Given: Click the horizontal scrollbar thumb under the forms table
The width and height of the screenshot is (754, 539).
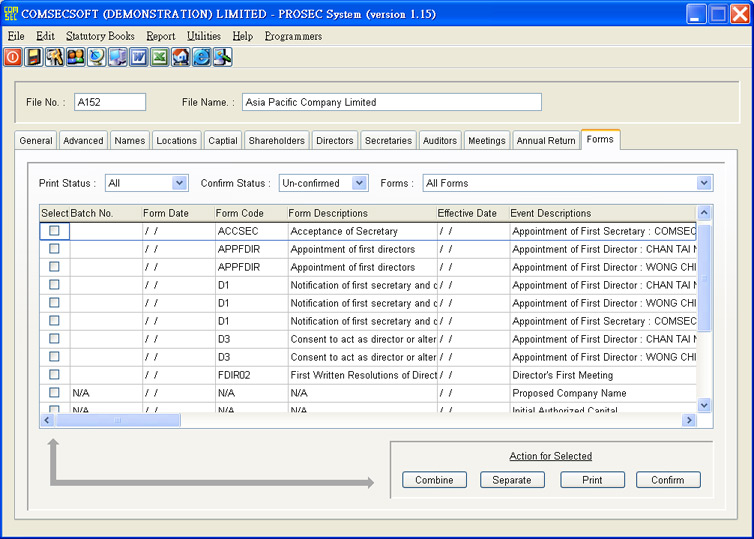Looking at the screenshot, I should tap(117, 421).
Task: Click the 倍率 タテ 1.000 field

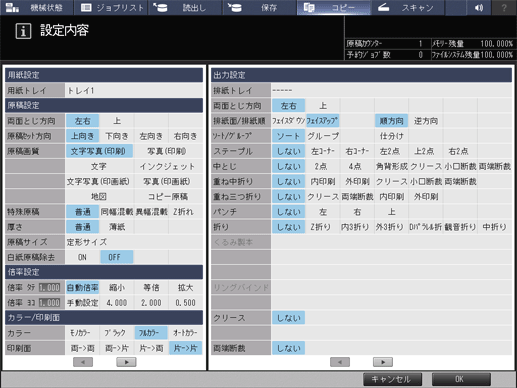Action: [x=50, y=288]
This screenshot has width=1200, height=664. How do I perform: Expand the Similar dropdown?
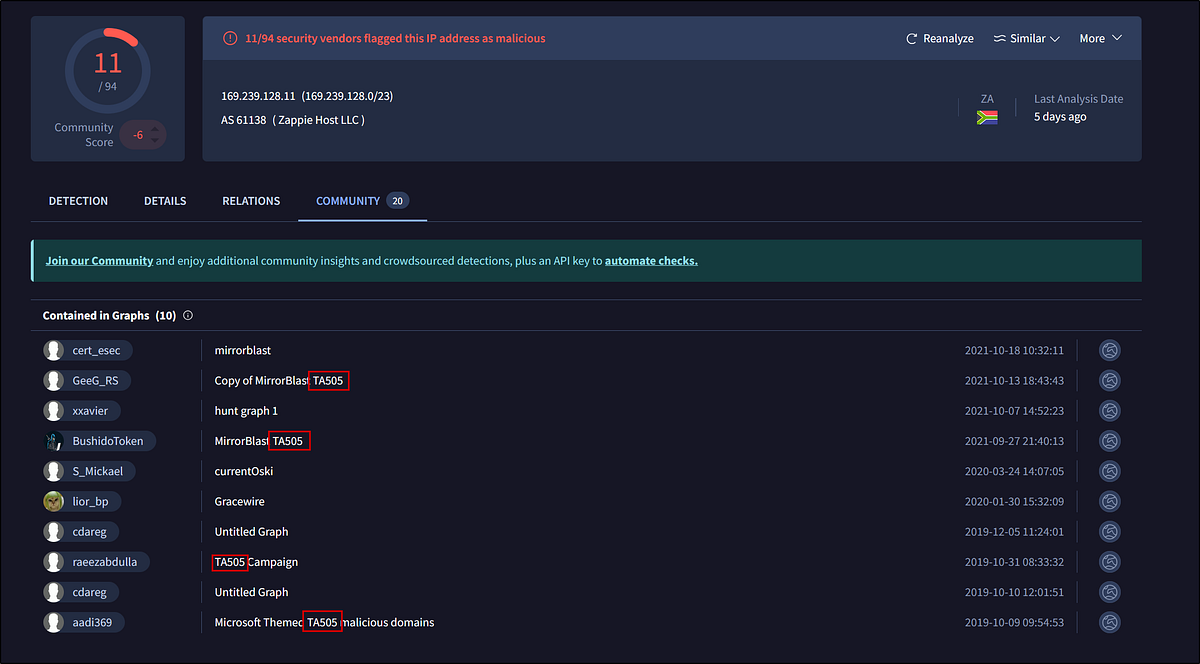point(1026,39)
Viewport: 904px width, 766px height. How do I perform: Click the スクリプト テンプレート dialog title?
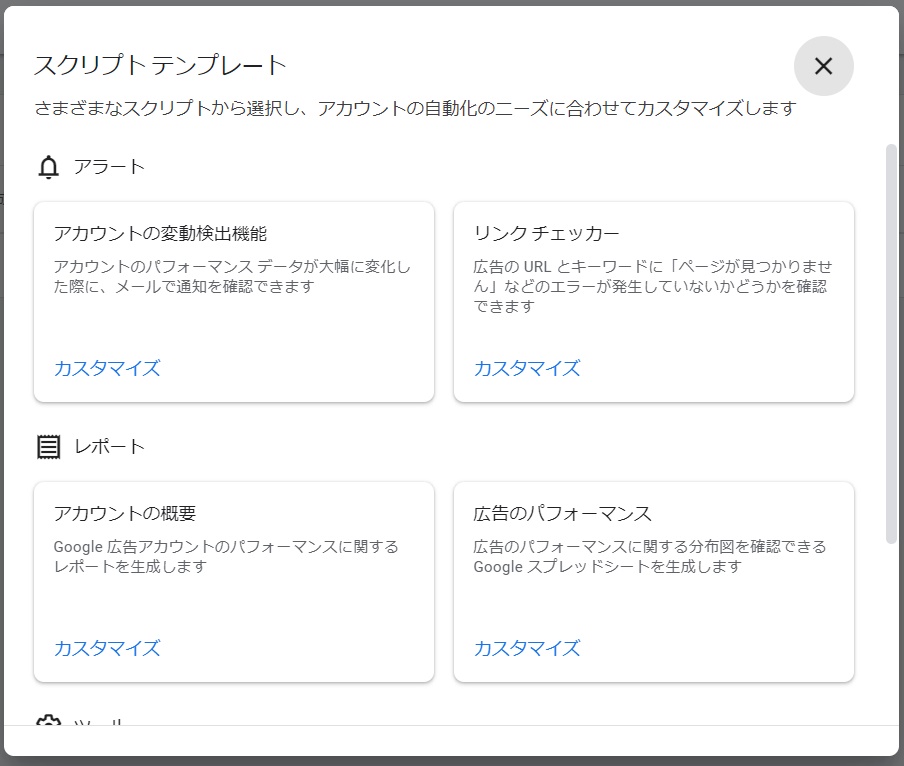coord(161,66)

***

▶ [WORK REQUEST]: Copy the listing exactly. Leave the pictures out.

▶ [TASK ANSWER]:
Given: Click the horizontal scrollbar thumb under the forms table
The width and height of the screenshot is (754, 539).
Looking at the screenshot, I should tap(117, 421).
Task: Click the 倍率 タテ 1.000 field

Action: [x=50, y=288]
This screenshot has width=1200, height=664. How do I perform: Expand the Similar dropdown?
point(1026,39)
Viewport: 904px width, 766px height. How do I perform: Click the スクリプト テンプレート dialog title?
coord(161,66)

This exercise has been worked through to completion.